Rusty Wood and wife Carol were the quintessential boomers living the good life. In 1987 they traded a two-week-old BMW in for a new Acura Legend, just because they disliked the Beemer's ride. Rusty would go on to start Bizmart, the forerunner of today's office supply supercenters, selling it within a few years. In an early semi-retirement he took flying lessons and enjoyed his leisure time. Carol moved into sport utilities in the 1990s, while Rusty leased from Lexus. Only now, Rusty was saying he thought he might choose something more downscale next. After all, he said simply, at his age he no longer needed to impress anyone. What he was really saying was that he is now willing to pay much less for his mobility.
That refrain continued in virtually every call I got. Either the potential new car buyers were going down-market or, fearing the economic unknown, were postponing any purchase…to some date far in the future.
From King to Court Jester
Much is made today of how Detroit's automakers managed to lose their customer base, but the seeds of their destruction were planted decades ago: Detroit's loss of market share is generational in character.
From 1946 to 1964, around 4 million new Americans were born every year. When they became adults from 1967 through 1985, the American automobile market would never be the same. In 1967 there were approximately 97 million vehicles on American highways; that number had jumped to 171.6 million as the last of the boomers turned 21. No previous generation of Americans had ever made or spent more money, and boomers enjoyed their consumer lifestyle even if it meant taking on serious debt. That truth, however, doesn't convey Detroit's loss of respect.
When the first two-thirds of the boomers came of age, Detroit was still king and gasoline was cheap; the last third entered adulthood after two major energy crises and the rise of Japanese automakers. In their youth the larger group of boomers had lusted after Camaros, Mustangs, Monte Carlos, and Cutlasses. Exciting cars didn't exist as the youngest boomers turned 21 in 1985; and though the following year set a record for car sales, it also marked the start of the decline of Oldsmobile.
In contrast, our grandparents simply wanted to be mobile, and Ford (F) made cars affordable for all. As the middle class grew, our parents knew General Motors (GM) offered a car for every purse and purpose. Important here is that both of those generations also knew Ford had pioneered the modern airline business, while GM once owned Eastern Airlines. To them Detroit was creating modern America.

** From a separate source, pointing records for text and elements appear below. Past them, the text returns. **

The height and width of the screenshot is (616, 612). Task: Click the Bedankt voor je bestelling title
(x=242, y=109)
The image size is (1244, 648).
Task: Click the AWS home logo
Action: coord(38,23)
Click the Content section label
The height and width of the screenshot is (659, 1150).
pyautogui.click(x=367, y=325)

They were aware that GM's engineers had perfected refrigerators and made them widely affordable, and that Detroit's Arsenal of Democracy helped win World War II. They knew Detroit had nourished a blue-collar middle class, beginning with Ford's watershed $5 workday. Only decades later, Detroit had accepted union contracts; and anyone who had lived through the Great Depression considered dependable, higher wages proof that America was on the right track.

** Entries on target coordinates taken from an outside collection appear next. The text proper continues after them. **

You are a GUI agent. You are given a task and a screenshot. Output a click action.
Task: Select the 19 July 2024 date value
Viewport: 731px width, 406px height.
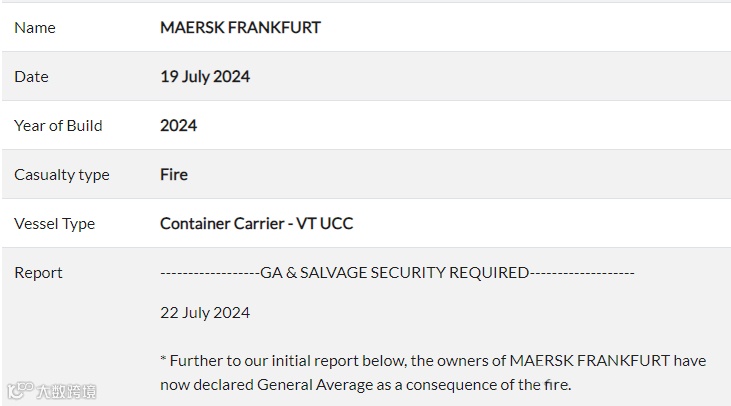click(205, 77)
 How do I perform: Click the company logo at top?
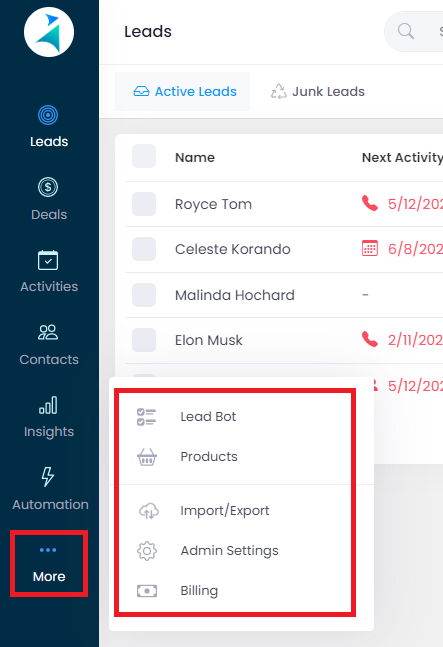click(49, 32)
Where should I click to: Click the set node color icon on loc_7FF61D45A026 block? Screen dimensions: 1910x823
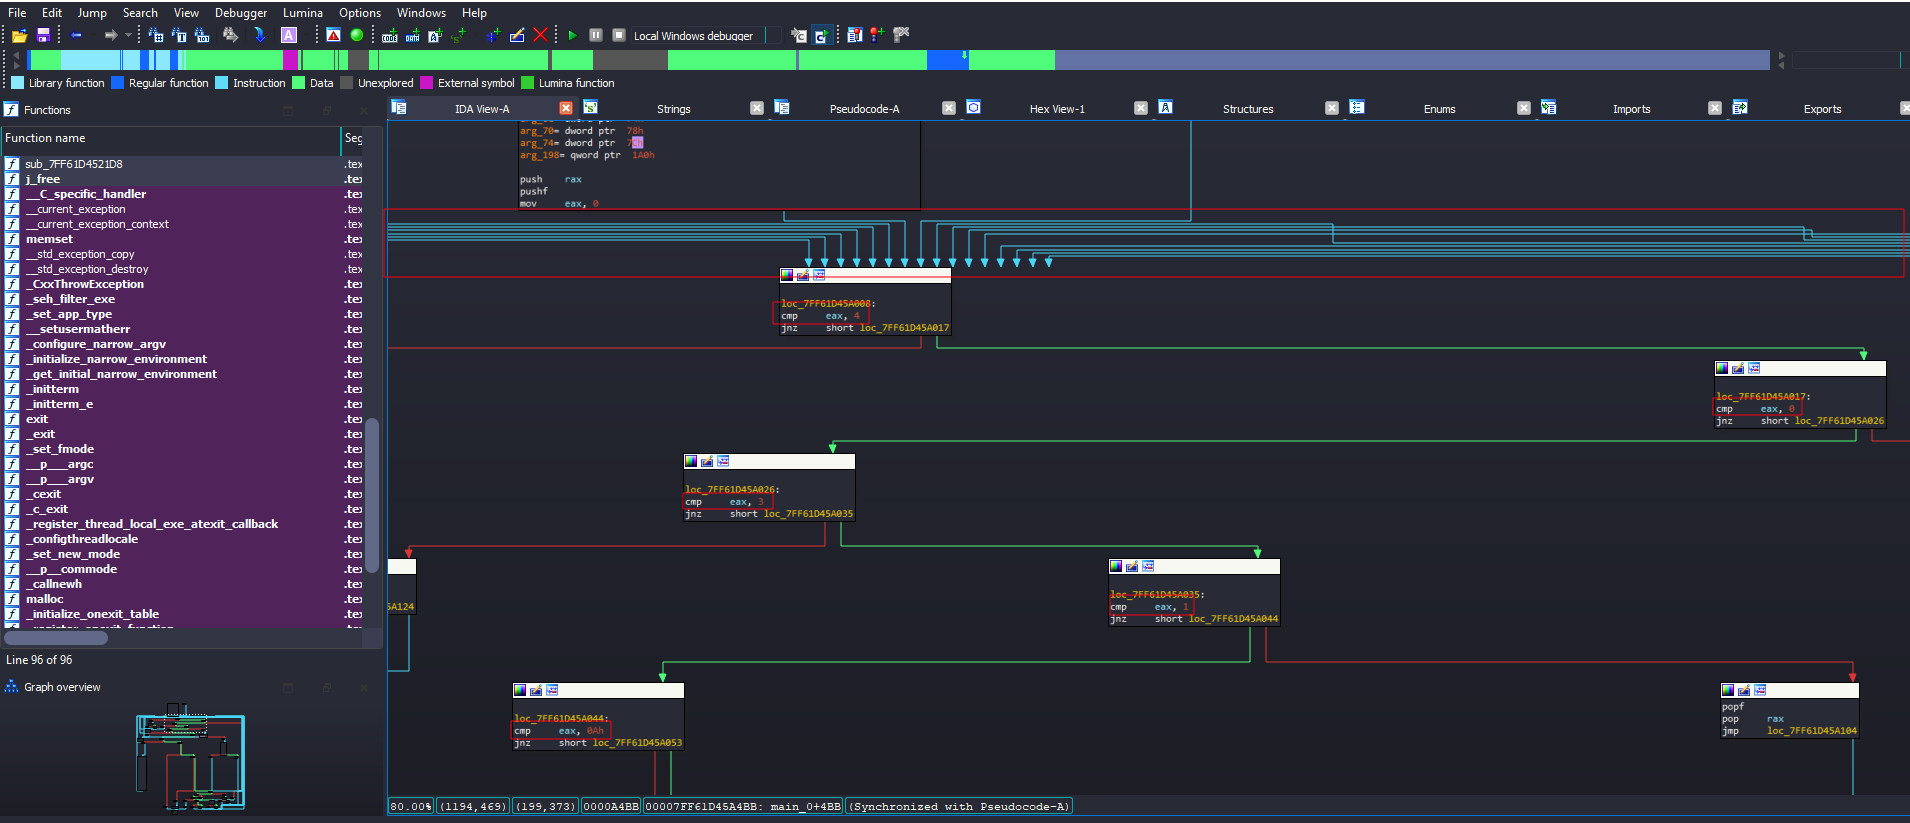[x=691, y=461]
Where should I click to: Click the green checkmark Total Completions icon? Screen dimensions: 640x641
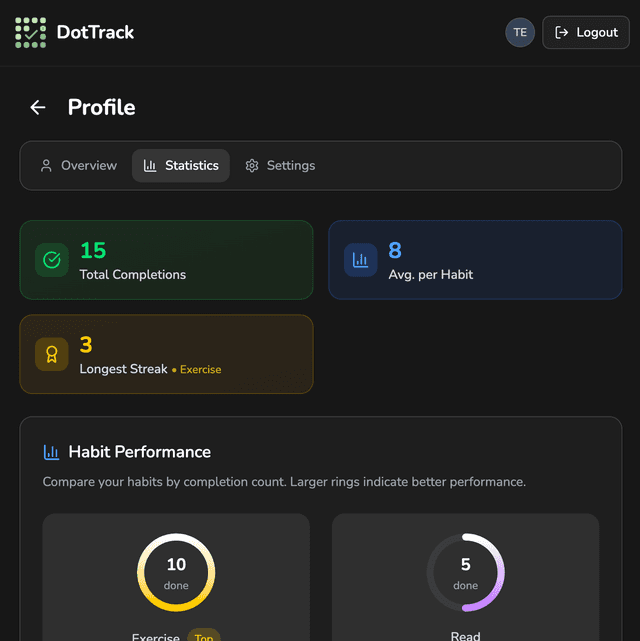[52, 260]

For those two generations, Detroit was the symbol of everything that was right in America. For the early baby boomers, Detroit made the wheels they most wanted. It carried forward as the first boomers fed the minivan craze, following that with a mania for SUVs, and Detroit profited. But as our grandparents and then our parents retired and passed on, that unconditional love, or "Detroit or nothing" started crumbling.